Because the court has dismissed Plaintiff's Fourteenth Amendment claims against Denzin and Hose in their individual capacities, the court now turns to Plaintiff's claims against Denzin and Hose in their official capacities and Plaintiff's claims against the City. Plaintiff's claims against Denzin and Hose in their official capacities are actually claims against their employer, the City. See Johnson v. Outboard Marine Corp., 172 F.3d 531, 535 (8th Cir. 1999).

The City, as a municipality, may only be liable under section 1983 if its official "policy" or "custom" caused a violation of the plaintiff's constitutional rights. Doe By & Through Doe v. Washington Cnty., 150 F.3d 920, 922 (8th Cir. 1998) (citing Monell v. Dep't of Soc. Servs., 436 U.S. 658, 694 (1978)). An "official policy" involves a deliberate choice to follow a course of action made from among various alternatives by an official who has the final authority to establish governmental policy. Jane Doe A By & Through Jane Doe B v. Special Sch. Dist. of St. Louis Cnty., 901 F.2d 642, 645 (8th Cir.1990) (citing Pembaur v. City of Cincinnati, 475 U.S. 469, 483 (1986)). To establish the existence of a governmental custom, a plaintiff must prove:

1) The existence of a continuing, widespread, persistent pattern of unconstitutional misconduct by the governmental entity's employees;
2) Deliberate indifference to or tacit authorization of such conduct by the governmental entity's policymaking officials after notice to the officials of that misconduct; and
3) That plaintiff was injured by acts pursuant to the governmental entity's custom, i.e., that the custom was the moving force behind the constitutional violation.
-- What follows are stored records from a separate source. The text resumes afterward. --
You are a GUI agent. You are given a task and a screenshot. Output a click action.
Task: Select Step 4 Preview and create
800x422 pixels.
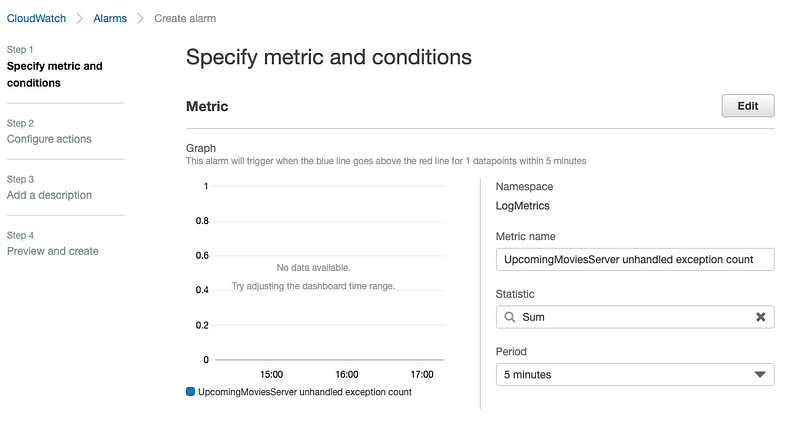53,251
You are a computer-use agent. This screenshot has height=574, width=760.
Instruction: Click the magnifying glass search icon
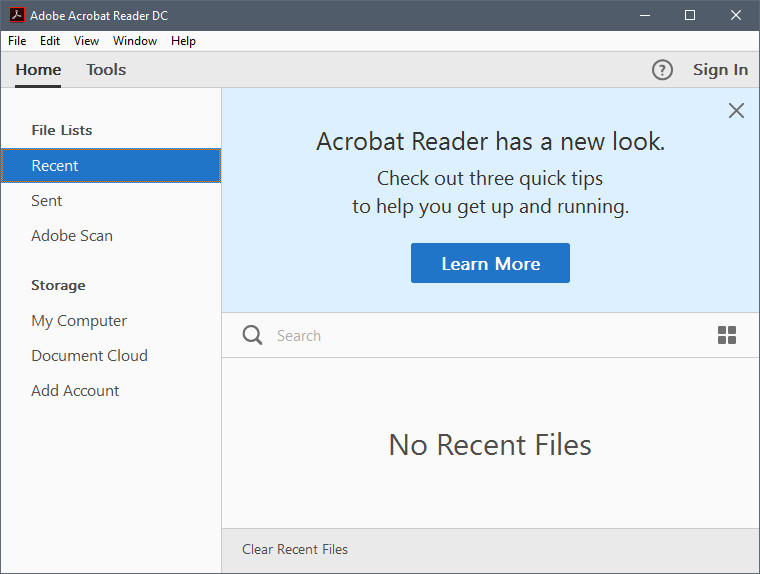pyautogui.click(x=252, y=335)
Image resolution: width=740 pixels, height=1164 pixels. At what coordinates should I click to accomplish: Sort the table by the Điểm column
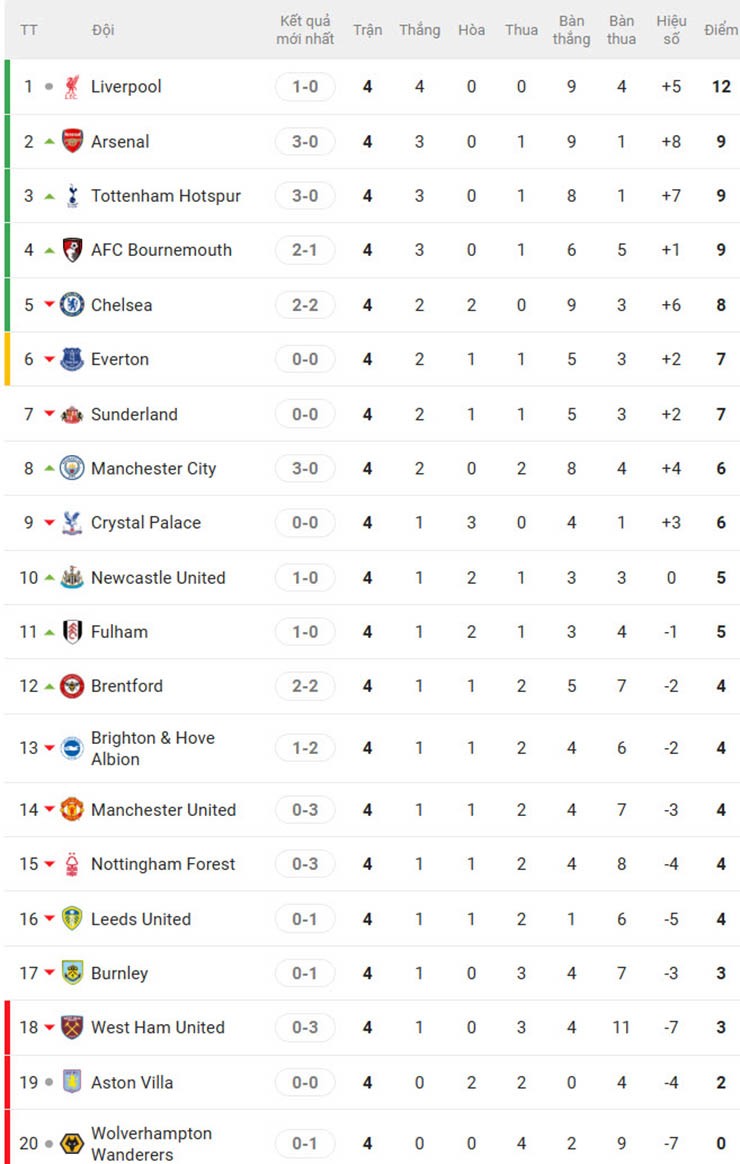click(x=719, y=30)
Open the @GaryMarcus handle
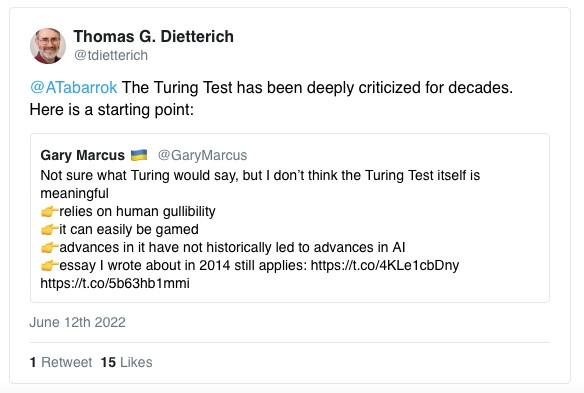Screen dimensions: 584x393 (x=202, y=155)
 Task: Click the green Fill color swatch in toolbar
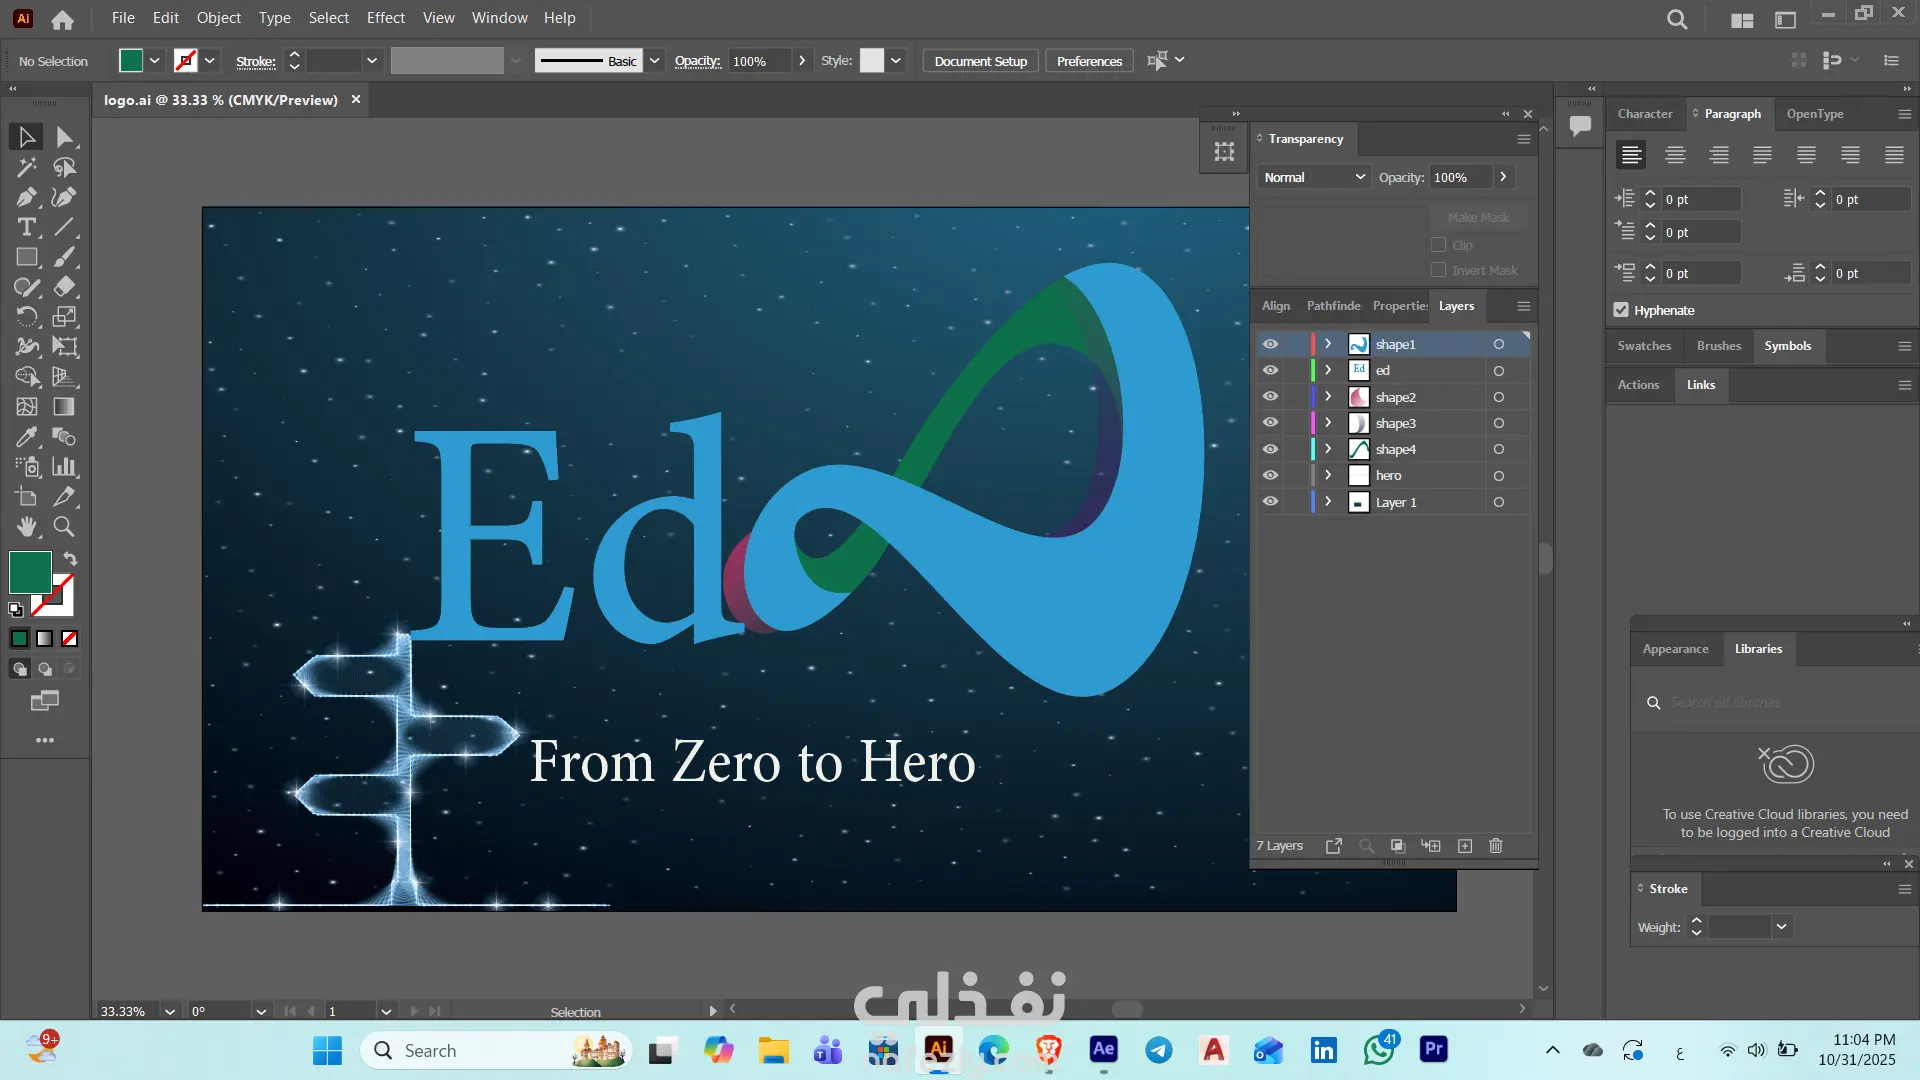(x=30, y=572)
Jane Doe, 901 F.2d at 646.

As discussed above, Plaintiff has not shown that Denzin and Hose violated his constitutional rights. In addition, Plaintiff has not shown that the City had an unconstitutional policy or that any policymaking officials were deliberately indifferent to or tacitly authorized any unconstitutional conduct. Accordingly, the City is also entitled to summary judgment.

iv. State Law Claims

Plaintiff has also alleged state law claims for negligence. The court declines to exercise supplemental jurisdiction over such claims because it has dismissed all claims over which it had original jurisdiction. 28 U.S.C. § 1367(c)(3). However, the court will dismiss Plaintiff's state law claims without prejudice to reassertion in the proper forum.

IT IS THEREFORE ORDERED that:

1. Plaintiff's Motion to Compel (filing no. 67) is denied.
2. Defendants' Objection (filing no. 81) is denied in accordance with this Memorandum and Order.
3. Plaintiff's Motion to Strike (filing no. 82) is denied.
4. Plaintiff's Motion for Leave to Supplement (filing no. 84) is granted.
5. Defendants' Motion for Summary Judgment (filing no. 72) is granted and Plaintiffs' federal claims are dismissed with prejudice. Plaintiff's state law claims are dismissed without prejudice.
6. Plaintiff's Motion for Summary Judgment (filing no. 50) and Objection to Defendants' Motion for Summary Judgment (filing no. 79) are denied.

7. A separate judgment will be entered in accordance with this Memorandum and Order.